At the Betty Burke show at This Ain't the Rosedale Library on Wednesday and met co-proprietor Charlie Huisken for the first time. He's been following many of my online projects and comlimented me on my mix of arts, culture and politics. The thing is I don't really know how you separate them.
I know the whole chicken v. egg argument - does life imitate art or vice versa. As far as I can tell though it works like this: art generally emerges from subcultures of various sizes. If it is engaging and based on ideas that resonate the sub-culture around it grows and begins to have an influence on the broader culture. In the 20th century you can see examples of this in jazz, blues, rock and roll and punk. Each started in a subculture, grew that subculture and then was adopted by and had an influence on the larger culture.
With the art comes social and political ideas (certainly all of the musical schools I listed above had a broad influence on culture and politics.) By the time they become popular in the broad culture the new art and the ideas that come with it have been watered down to an extent, but the influence is still there. This is not only the case with music. Film, literature, television and even comedy (Will Rogers, Lenny Bruce, Richard Pryor, George Carlin, Jon Stewart ...) all had profound effects on culture in the 20th century and most new schools in each of these went through the same process: sub-culture to mass culture (with appropriate watering down.)

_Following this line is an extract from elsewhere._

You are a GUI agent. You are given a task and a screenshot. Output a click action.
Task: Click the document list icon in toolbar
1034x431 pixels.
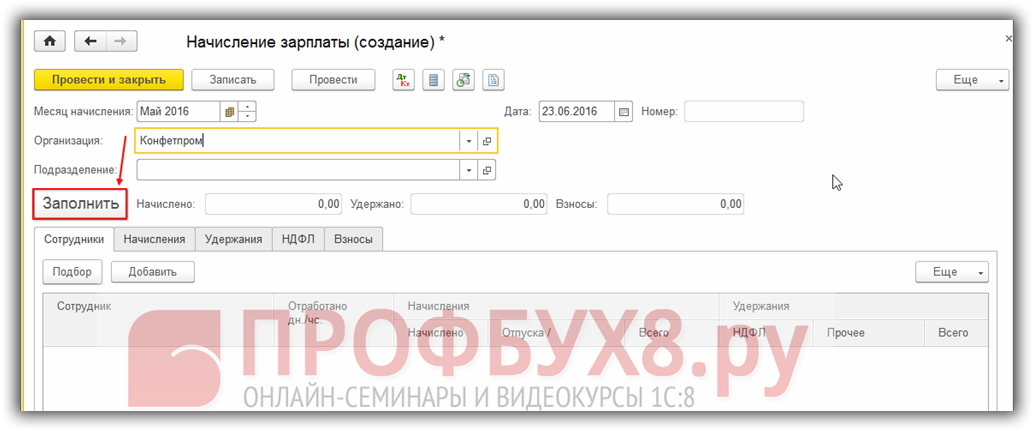click(x=433, y=80)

As with anything in the arts it's effect on culture, society and politics cannot be quantified, but 100 years ago we lived in a culture where racism was acceptable - now we live in a culture where it is not, but before there was a Martin Luther King, a Malcolm X or a Barack Obama there was blues and jazz which re-introduced people of European descent to people of african descent through the arts and made it increasingly more difficult to stereotype or hate.
If you go through the progress made in the 20th century a similar pattern emerges on almost every issue. It is hard to imagine the social reforms of the 1930s, or women's rights, or gay rights (we're not there yet but things are getting better), or environmentalism, or the peace movement, or the anti-cuclear movement or any one of a score of progressive victories happening without the ideas emerging from, and the support offered by the arts.

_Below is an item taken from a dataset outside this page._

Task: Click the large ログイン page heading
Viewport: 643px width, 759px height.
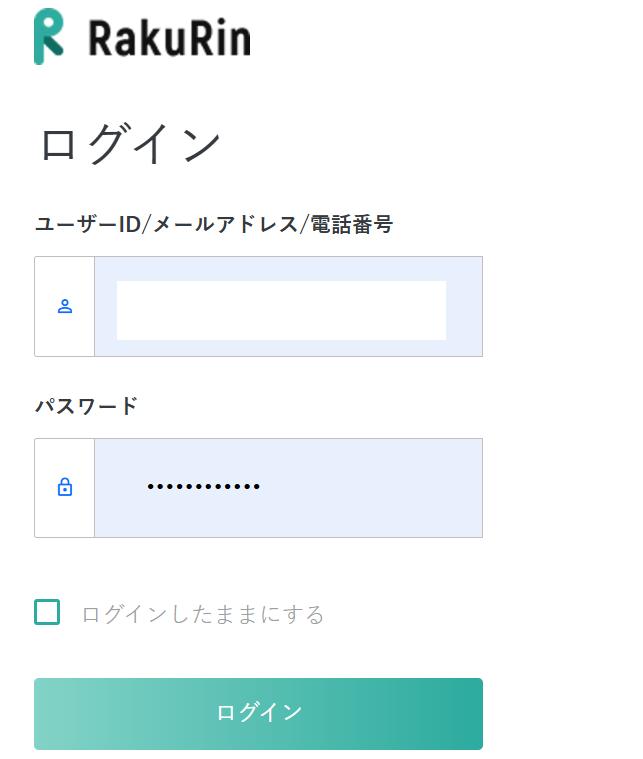Action: coord(130,143)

I should also note that by 'progressive' I do not mean any particular group or party. To me 'progressive' is that which makes the world a better place for everyone. One thing I think the 'me generation' got wrong is this: I believe that a person who seeks to make the world a better place for everyone makes the world a better place for him/herself. A person who seeks to make the world a better place only for him/herself makes the world a better place for no-one.

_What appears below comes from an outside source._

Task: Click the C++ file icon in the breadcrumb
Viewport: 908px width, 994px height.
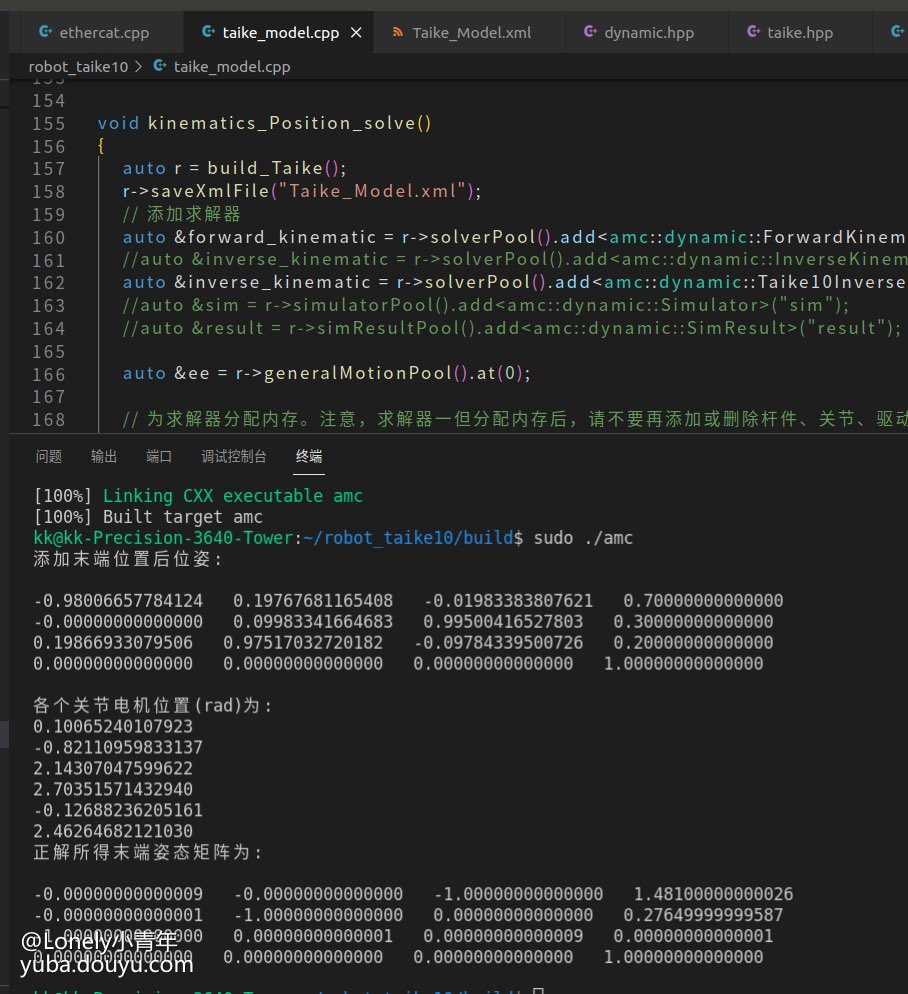Action: pos(159,67)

So this explains not only my view on the relationship between art, culture and politics but also the reason for my particular political point of view.
A political leader or party's support for the arts is directly related to their openness to new ideas. Conservatism is, by definition, the opposite of creativity. Creativity explores, it seeks progress, it challenges conventions and institutions - Conservatism is opposed to and in many cases offended by all of these things.
So, when Conservatives claim to support the "arts", to "like music" etc., they are invariably talking about entertainment more than art. When asked for examples they will give the names of musicians, authors, filmmakers and others whose work brings with it a minimum of creativity, or that is old enough so as to not be threatening (or challenging) any longer. If you look at 'artists' who support the Republicans in the U.S. it's a collection of bad actors and derivative musicians. It is also recently acceptable for conservatives to claim that they like 'jazz' now that it is no longer acceptable for them to be openly racist.
If you are a creative artists, you are a progressive and therefore not a conservative. If you are a political progressive you must support the arts because that is the medium by which progressive ideas are introduced to the larger culture, as far as I know this has been the case since we lived in caves.